MercadoLibre reported a 44% surge in net profit for Q1, reaching $494 million, and beating forecasts. Revenues hit $5.9 billion, with Argentina showing significant GMV growth of 126%. The fintech division expanded rapidly, despite a decreasing default ratio. The company’s impressive performance boosted share prices remarkably on May 8.
MercadoLibre, the leading player in Latin American e-commerce, enjoyed a significant jump in net profit, registering a 44% increase in the first quarter, pushing the total to $494 million. This figure notably surpassed analysts’ expectations of $420.9 million, as outlined in the company’s recent public statement. The company’s overall revenues reached $5.9 billion, marking a 37% year-on-year growth, easily exceeding the anticipated $5.51 billion.
Argentina emerged as a notable contributor, achieving an astounding 126% surge in sales measured by Gross Merchandise Value (GMV) on a foreign-exchange neutral basis. This figure stands out against the company’s overall GMV growth of 40%. Consequently, Argentina has reclaimed its title as MercadoLibre’s second-largest market by revenue, trailing only behind Brazil and surpassing Mexico once again.

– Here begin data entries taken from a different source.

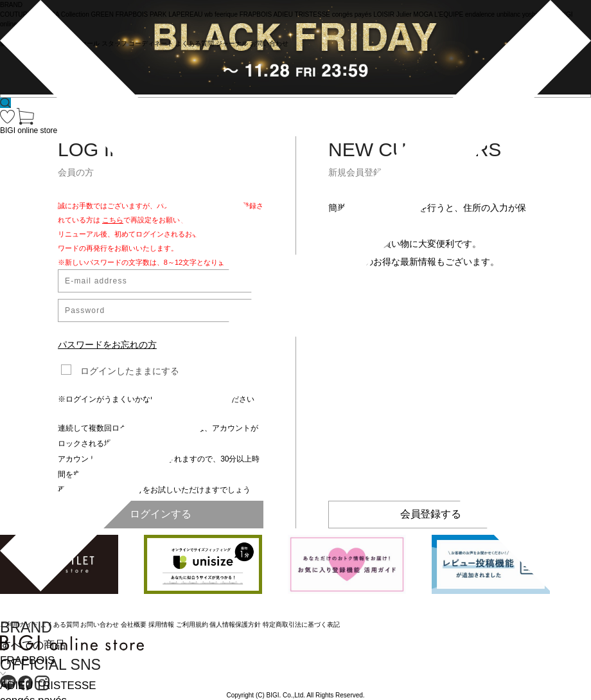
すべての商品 (33, 645)
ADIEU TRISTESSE (48, 685)
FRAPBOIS (27, 660)
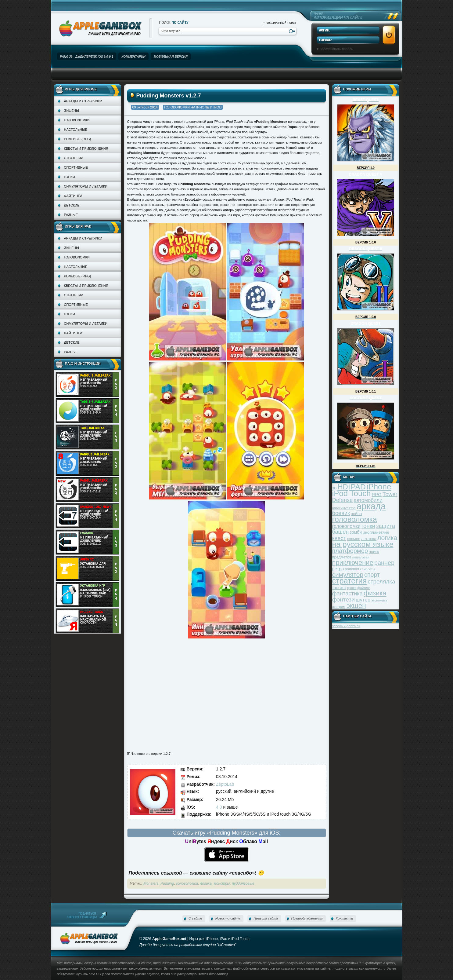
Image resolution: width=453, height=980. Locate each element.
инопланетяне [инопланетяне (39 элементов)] (376, 532)
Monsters (151, 883)
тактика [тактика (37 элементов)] (339, 588)
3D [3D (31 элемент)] (334, 488)
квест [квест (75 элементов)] (339, 538)
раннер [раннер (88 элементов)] (384, 563)
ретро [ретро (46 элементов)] (338, 569)
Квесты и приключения (86, 148)
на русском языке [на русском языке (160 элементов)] (363, 544)
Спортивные (76, 167)
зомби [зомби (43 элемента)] (356, 532)
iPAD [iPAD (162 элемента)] (357, 487)
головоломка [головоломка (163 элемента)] (355, 519)
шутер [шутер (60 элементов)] (363, 600)
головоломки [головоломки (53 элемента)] (346, 526)
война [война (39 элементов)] (356, 514)
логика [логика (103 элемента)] (387, 538)
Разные (71, 215)
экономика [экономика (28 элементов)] (379, 600)
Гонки (70, 177)
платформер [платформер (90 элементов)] (350, 551)
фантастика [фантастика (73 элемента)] (347, 593)
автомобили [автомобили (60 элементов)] (368, 500)
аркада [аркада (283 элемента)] (371, 506)
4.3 (219, 807)
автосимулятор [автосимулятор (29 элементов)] (344, 508)
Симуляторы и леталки (86, 186)
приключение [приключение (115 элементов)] (353, 563)
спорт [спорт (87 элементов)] (372, 574)
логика (206, 883)
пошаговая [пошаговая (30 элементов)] (361, 557)
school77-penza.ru (346, 626)
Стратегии (74, 158)
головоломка (187, 883)
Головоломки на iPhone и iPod (193, 107)
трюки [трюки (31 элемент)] (352, 587)
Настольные (76, 129)
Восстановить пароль (336, 49)
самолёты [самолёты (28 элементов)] (367, 569)
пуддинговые (243, 883)
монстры (222, 883)
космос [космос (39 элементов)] (353, 539)
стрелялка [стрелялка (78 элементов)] (381, 581)
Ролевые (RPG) (78, 139)
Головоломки (77, 120)
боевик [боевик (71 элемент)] (341, 513)
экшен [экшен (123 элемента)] (356, 606)
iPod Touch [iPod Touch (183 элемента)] (352, 493)
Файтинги (73, 196)
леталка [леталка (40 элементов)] (369, 539)
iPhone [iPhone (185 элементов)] (379, 487)
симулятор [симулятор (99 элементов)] (348, 574)
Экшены (71, 111)
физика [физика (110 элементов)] (375, 593)
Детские (72, 205)
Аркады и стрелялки (83, 101)
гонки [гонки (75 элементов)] (368, 526)
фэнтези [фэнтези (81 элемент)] (344, 599)
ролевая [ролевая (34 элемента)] (352, 569)
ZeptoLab (225, 784)
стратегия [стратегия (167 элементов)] (350, 581)
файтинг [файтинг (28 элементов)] (364, 588)
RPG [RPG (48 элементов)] (377, 494)
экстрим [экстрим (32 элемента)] (339, 606)
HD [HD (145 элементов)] (342, 487)
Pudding (167, 883)
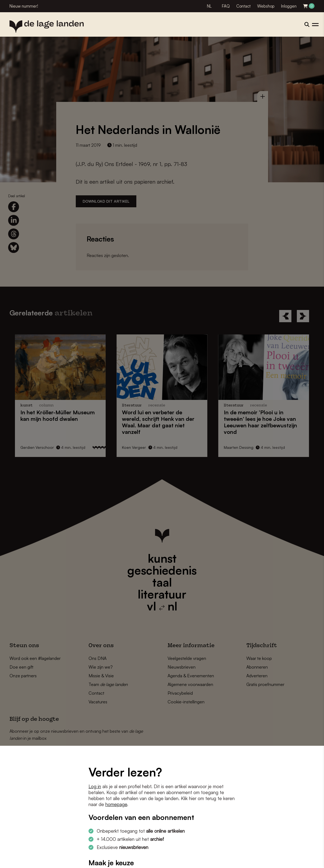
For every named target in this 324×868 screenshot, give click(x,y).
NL (209, 6)
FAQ (226, 6)
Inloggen (289, 6)
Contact (244, 6)
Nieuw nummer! (24, 6)
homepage (116, 804)
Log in (95, 786)
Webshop (266, 6)
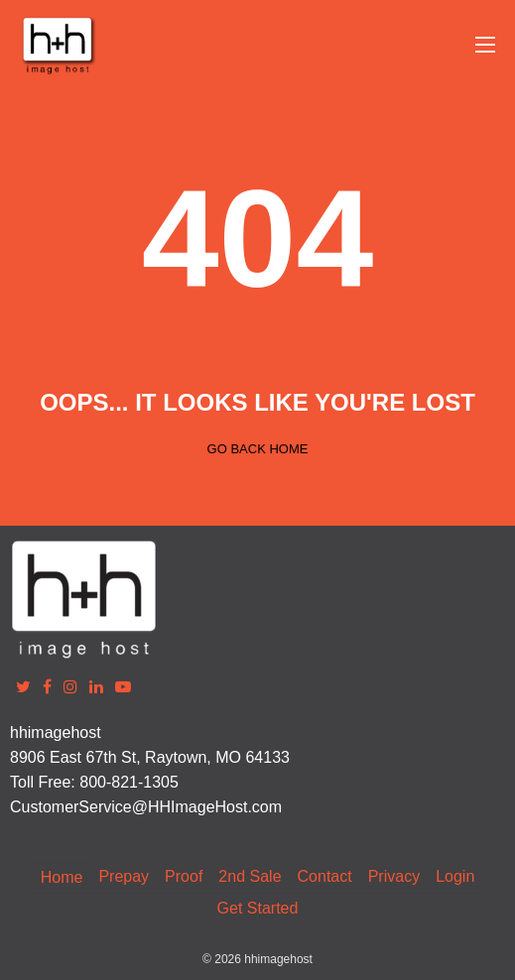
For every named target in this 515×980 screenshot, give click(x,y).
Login (454, 876)
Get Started (258, 908)
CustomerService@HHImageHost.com (146, 806)
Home (62, 877)
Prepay (123, 876)
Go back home (258, 448)
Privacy (394, 876)
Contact (324, 876)
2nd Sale (249, 876)
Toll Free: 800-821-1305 (94, 782)
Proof (184, 876)
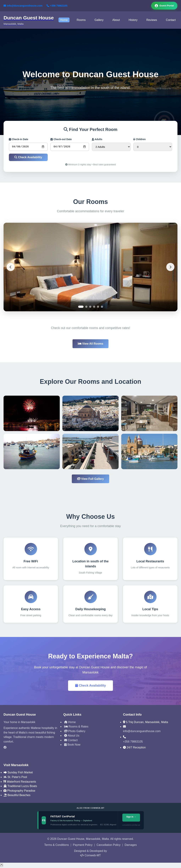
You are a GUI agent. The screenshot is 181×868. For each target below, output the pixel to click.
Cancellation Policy (109, 846)
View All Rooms (91, 344)
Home (64, 20)
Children (140, 140)
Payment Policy (83, 846)
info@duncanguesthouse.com (23, 6)
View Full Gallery (90, 479)
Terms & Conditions (57, 846)
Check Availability (28, 158)
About (116, 20)
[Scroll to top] (1, 866)
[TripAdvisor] (31, 754)
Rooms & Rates (76, 727)
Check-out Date (61, 140)
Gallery (99, 20)
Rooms (81, 20)
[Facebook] (31, 748)
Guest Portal (164, 6)
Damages (131, 846)
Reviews (151, 20)
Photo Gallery (74, 732)
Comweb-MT (90, 856)
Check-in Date (19, 140)
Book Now (72, 745)
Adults (97, 140)
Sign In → (131, 817)
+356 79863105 (57, 6)
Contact (171, 20)
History (133, 20)
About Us (71, 736)
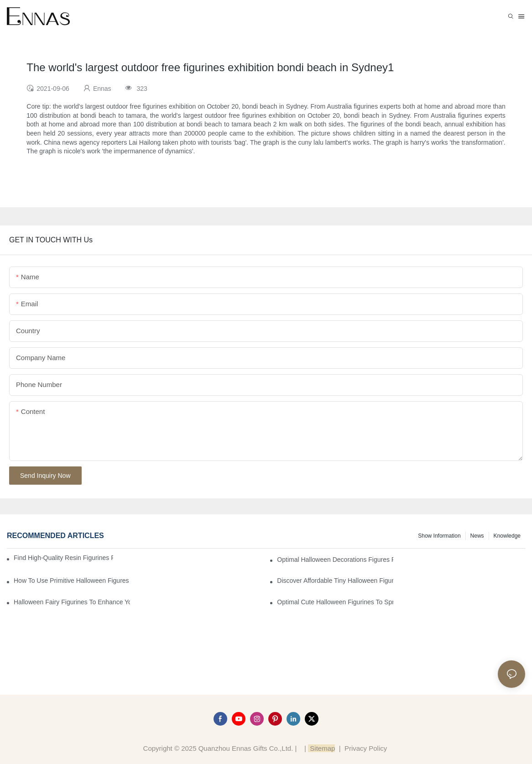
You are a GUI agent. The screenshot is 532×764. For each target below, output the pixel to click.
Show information (439, 536)
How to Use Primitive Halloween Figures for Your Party (72, 581)
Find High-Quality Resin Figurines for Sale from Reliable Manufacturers (63, 558)
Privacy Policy (365, 748)
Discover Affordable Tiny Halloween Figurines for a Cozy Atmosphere (335, 581)
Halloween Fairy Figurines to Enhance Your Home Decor (72, 602)
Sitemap (321, 748)
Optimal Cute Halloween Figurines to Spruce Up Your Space (335, 602)
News (477, 536)
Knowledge (507, 536)
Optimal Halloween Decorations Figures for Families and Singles (335, 560)
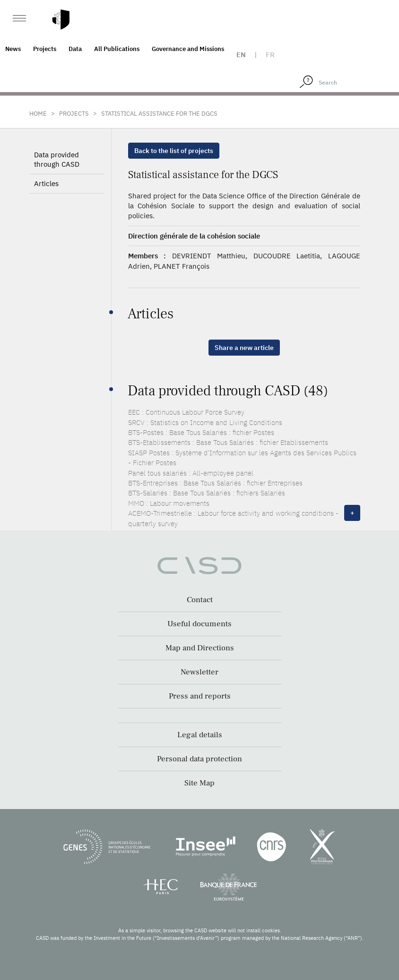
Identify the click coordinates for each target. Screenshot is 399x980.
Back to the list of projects (173, 151)
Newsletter (200, 672)
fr (270, 54)
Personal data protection (200, 759)
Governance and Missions (188, 49)
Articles (46, 183)
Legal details (200, 735)
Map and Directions (200, 648)
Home (38, 113)
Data (75, 49)
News (13, 49)
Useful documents (200, 624)
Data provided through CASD (57, 159)
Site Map (200, 783)
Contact (200, 600)
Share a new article (244, 348)
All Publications (117, 49)
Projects (44, 49)
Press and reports (200, 696)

Chief Financial Officer Martin de los Santos shared insights into the team’s performance: “We have seen improvements on our platforms (in Argentina) in the last few quarters, and they continued in the first quarter,” he stated to Reuters. He credited the impressive results to a lower comparison base, decreased inflation rates, and reduced interest rates that have collectively fostered increased sales and heightened credit demand.
On the fintech side of operations, MercadoLibre did not disappoint either. Their credit portfolio surged an impressive 75% year-over-year, reaching $7.8 billion, predominantly due to the increased usage of credit cards. Encouragingly, the default ratio decreased to 8.2%, down from 9.3% over the past year.
In another positive development, earnings before interest and taxes (EBIT) rose by 45% to hit $763 million. The EBIT margin experienced a healthy improvement, climbing to 12.9% from the previous year’s 12.2%. These results continue to showcase MercadoLibre’s ability to outperform market forecasts while investing heavily across the region. Some investors, however, express caution over these aggressive expansion tactics and their implications for short-term profitability. Yet, strong market growth indicators could pave the way for long-term gains.
The firm also showcased robust growth across its service ecosystem, with gross merchandise volume soaring 40% year-on-year to $13.3 billion. This success was driven by a significant customer base, comprising 66.6 million unique buyers. Moreover, total payment volume experienced impressive escalation, rising by 72% to reach $58.3 billion.
On May 8, shares of MercadoLibre on NASDAQ (MELI) showed remarkable performance, rising as much as 10.6% and eventually closing with a 6.7% gain during mid-afternoon trading. This surge came on the heels of the company’s quarterly financial report that significantly outstripped market expectations and fueled investor optimism.
In summary, MercadoLibre’s first quarter displayed remarkable financial health, with a substantial profit increase driven by strong sales, particularly in Argentina, and notable fintech growth. Although some investor concerns linger regarding the costs of expansion, the overall market conditions suggest a promising future for the company.